### Text block

-.-.-

Long Exposures with Bulb
Remote timers can prove very useful for long exposures for two reasons: they allow you to set an exact exposure that lasts longer than the default maximum of 60 seconds on your mirrorless camera, and they make it possible to avoid touching the camera and inducing shake.
Up until 60 seconds, it makes more sense to adjust your settings on-camera as the E-M1/E-M10’s Live Preview will show you exactly what your scene will look like on the LCD screen. However, once you pass the 60 second mark, the camera will shift to BULB mode and cease to give you a preview. This is where the remote timer becomes very useful as it allows you to choose the precise duration of your exposure beyond 60 seconds with a maximum duration of 99 hours, 59 minutes and 59 seconds when in BU (Bulb) mode. It is very unlikely you’ll ever need an exposure of that length, but it is nice to know that the remote gives you complete control over the exposure duration.
The primary function of a traditional remote timer is to activate the shutter without touching the camera, and this is the function I found the most useful for long exposures. It is simply a matter of setting the camera, and pressing down on the centre button on the remote that says HOLD as if it were the shutter button on your camera.
You can also choose to slide the button up and lock it, leaving the shutter open for as long as you desire. For this to work, the camera must be in Bulb mode. The great thing about using this remote with the E-M1 is that the camera will show you how much time has passed on-screen. When you feel that enough time has passed, simply return the button to its default position.
Qualitatively speaking, the StudioHut timer is an excellent tool for producing long exposures and time-lapses. It is far more advanced than the average remote produced by the various camera brands, and has proven reliable out in the field.
However, one point we must bring up, which is completely unrelated to the quality of the product itself, is the overall relevancy of shutter release remotes in this day in age. Many modern day mirrorless cameras such as the OM-D E-M1 and E-M10 are already abundant in features, including built-in time-lapse modes that actually create a time-lapse in-camera, live composite and more, rendering many of the features of the remote redundant.

-.-.-

### Set of tasks
[a] Decide whether each statement agrees with the text on long exposures. Answer yes or no for each and quote the deciding words: (i) past 60 seconds, the camera keeps showing a Live Preview; (ii) in Bulb mode, the remote allows an exposure of up to 99 hours, 59 minutes and 59 seconds; (iii) sliding the button up and locking it keeps the shutter open in any shooting mode.
[b] According to the text on long exposures, why is it better to adjust settings on the camera itself for exposures up to 60 seconds?
[c] Write the next paragraph of the text on long exposures, starting after its last sentence.

### Saved entries

-.-.-

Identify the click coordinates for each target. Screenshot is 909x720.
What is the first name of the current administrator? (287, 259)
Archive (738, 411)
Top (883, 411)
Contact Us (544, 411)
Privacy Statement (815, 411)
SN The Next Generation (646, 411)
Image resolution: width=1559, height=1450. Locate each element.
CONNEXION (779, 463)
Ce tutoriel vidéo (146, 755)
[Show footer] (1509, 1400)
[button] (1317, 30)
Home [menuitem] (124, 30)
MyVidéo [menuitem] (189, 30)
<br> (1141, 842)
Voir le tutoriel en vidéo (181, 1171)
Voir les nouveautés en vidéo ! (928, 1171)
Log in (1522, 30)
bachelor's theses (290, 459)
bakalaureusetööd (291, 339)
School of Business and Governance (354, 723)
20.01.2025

-.-.-

### Answers to the exercises
[a]
(i) No: "the camera will shift to BULB mode and cease to give you a preview."
(ii) Yes: "with a maximum duration of 99 hours, 59 minutes and 59 seconds when in BU (Bulb) mode."
(iii) No: "For this to work, the camera must be in Bulb mode."

[b] Up to 60 seconds, the E-M1/E-M10's Live Preview shows on the LCD screen exactly what the scene will look like. Past that mark, the camera shifts to BULB mode and stops giving a preview.

[c]
Not only, but recent smartphone apps such as the OLYMPUS Image Share app already include many wireless settings that control exposure, and these are just the first generation of apps being released.
This said, the battery of your smartphone will run out far before the two AAA batteries used in the remote. The last thing a landscape photographer wants is to find him or herself with a dead phone, so it is far better to have a remote for long excursions, especially if you plan on photographing in a remote area where a phone may become a necessity.
Would I recommend the StudioHut remote to photographers interested in long exposure and time-lapse photography?
Yes, but only if you believe that a remote is an essential part of your workflow. This most likely means that you are an active landscape photographer who often shoots time-lapse videos and very long exposures with multiple ND filters. The truth is that, on a camera like the E-M1 or E-M10, nearly everything the timer does can be done on-camera just as efficiently. The real advantage is for long exposures, where a remote timer will eliminate camera shake caused by human contact, and allow you to set a precise exposure beyond the 60 second limit. Moreover, it has a better battery life than any of today’s smartphones. Since this remote and the official remotes produced by camera brands cost around the same price, it is a good idea to go with the StudioHut timer remote and reap the benefits of the other features it provides.